Prices for U.S. imports rose 0.2% in March following a 0.4% decrease the prior month, driven by rising fuel prices, which more than offset lower nonfuel prices. U.S. export prices remained unchanged for the month after falling 0.5% in February, according to the Labor Department’s U.S. Import and Export Price Indexes, released April 12.
“While the dollar gave back some ground in March, the still strong level combined with weak growth overseas continues to limit exporters’ pricing power,” said Sam Bullard, senior economist with Wells Fargo. “We expect import price inflation to climb higher in the coming months as oil recovers a bit further and the dollar only gradually resumes its appreciating trend in the second half of the year.”

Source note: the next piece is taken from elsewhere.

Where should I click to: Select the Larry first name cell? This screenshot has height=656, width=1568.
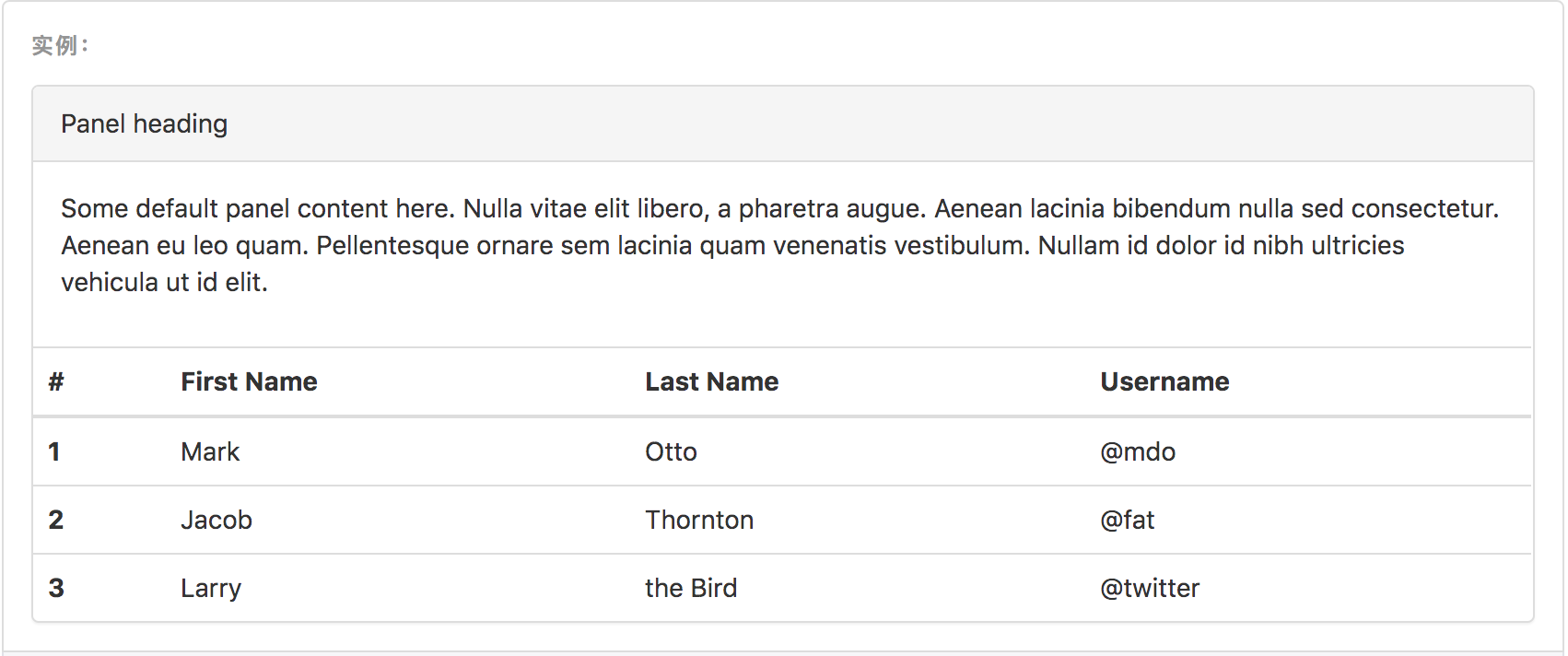tap(211, 589)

The imports increase was the first price rise since June 2015 and the largest one-month increase since May 2015. Overall, however, import prices in March fell 6.2% year-over-year.
The March gain in imported fuel prices, up 4.9%, came on the heels of significant declines the prior three months. Petroleum prices in particular advanced 6.5% and more than offset the 16.1% decrease in natural gas prices. Still, fuel prices declined 38.3% during the past year, with petroleum prices dropping 39.5% and natural gas prices falling 37.7%.

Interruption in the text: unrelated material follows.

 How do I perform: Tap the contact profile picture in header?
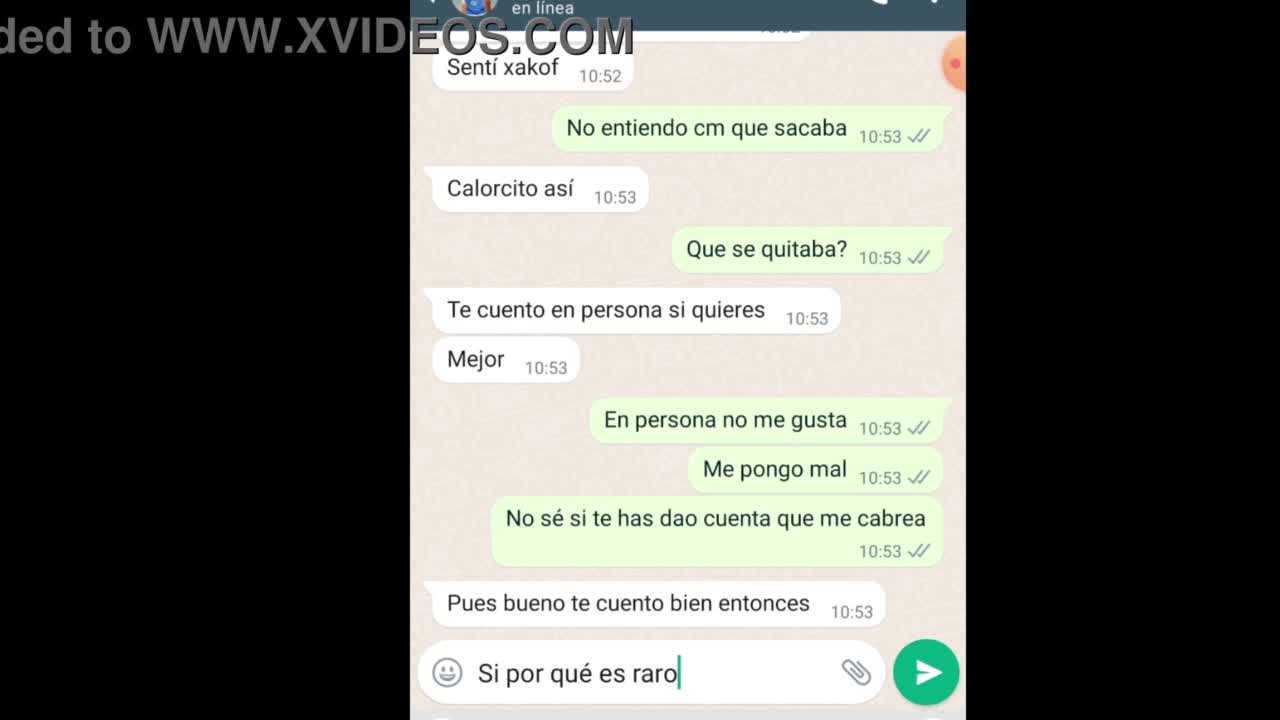coord(475,6)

Nonfuel imports, meanwhile, decreased 0.1% in March for the third-consecutive month and have not increased since July 2014. Year-over-year, nonfuel import prices have decreased 2.5%. In March, falling prices for consumer goods; foods, feeds and beverages; and capital goods offset increases in prices for nonfuel industrial supplies and materials and cars.
Import prices for Chinese products decreased 0.2% in March and 1.8% over the prior year, matching the largest yearly drop in prices not seen since the year that ended November 2009. Import prices from the European Union also dropped in March by 0.1%. Prices for imports from Japan, Canada and Mexico, on the other hand, rose in March.
The 0.5% March rise in prices for nonfuel industrial supplies and materials were led by a 3.2% increase in unfinished metal prices. Also, European transportation fares declined 11.3% in March and import air freight prices dropped 12.6% over the year ending in March. Last month, agricultural prices decreased 2.5% following a 0.6% rise February; the decrease marked the largest one-month decline since August 2014, while year-over-year, agricultural prices dropped 11.1%. Lower prices for fruit, soybeans, corn and nuts led the decrease.
Prices for nonagricultural exports rose in March by 0.3% and marked the first monthly increase since May 2015, but still remained down 5.6% over the prior year. March export price increases were led by nonagricultural industrial supplies and materials, and overtook decreasing prices for automobiles.
Also of note, export air passenger fares ballooned 7.8% in March, the largest monthly increase since December 2014, but fell over the prior year by 4.6%.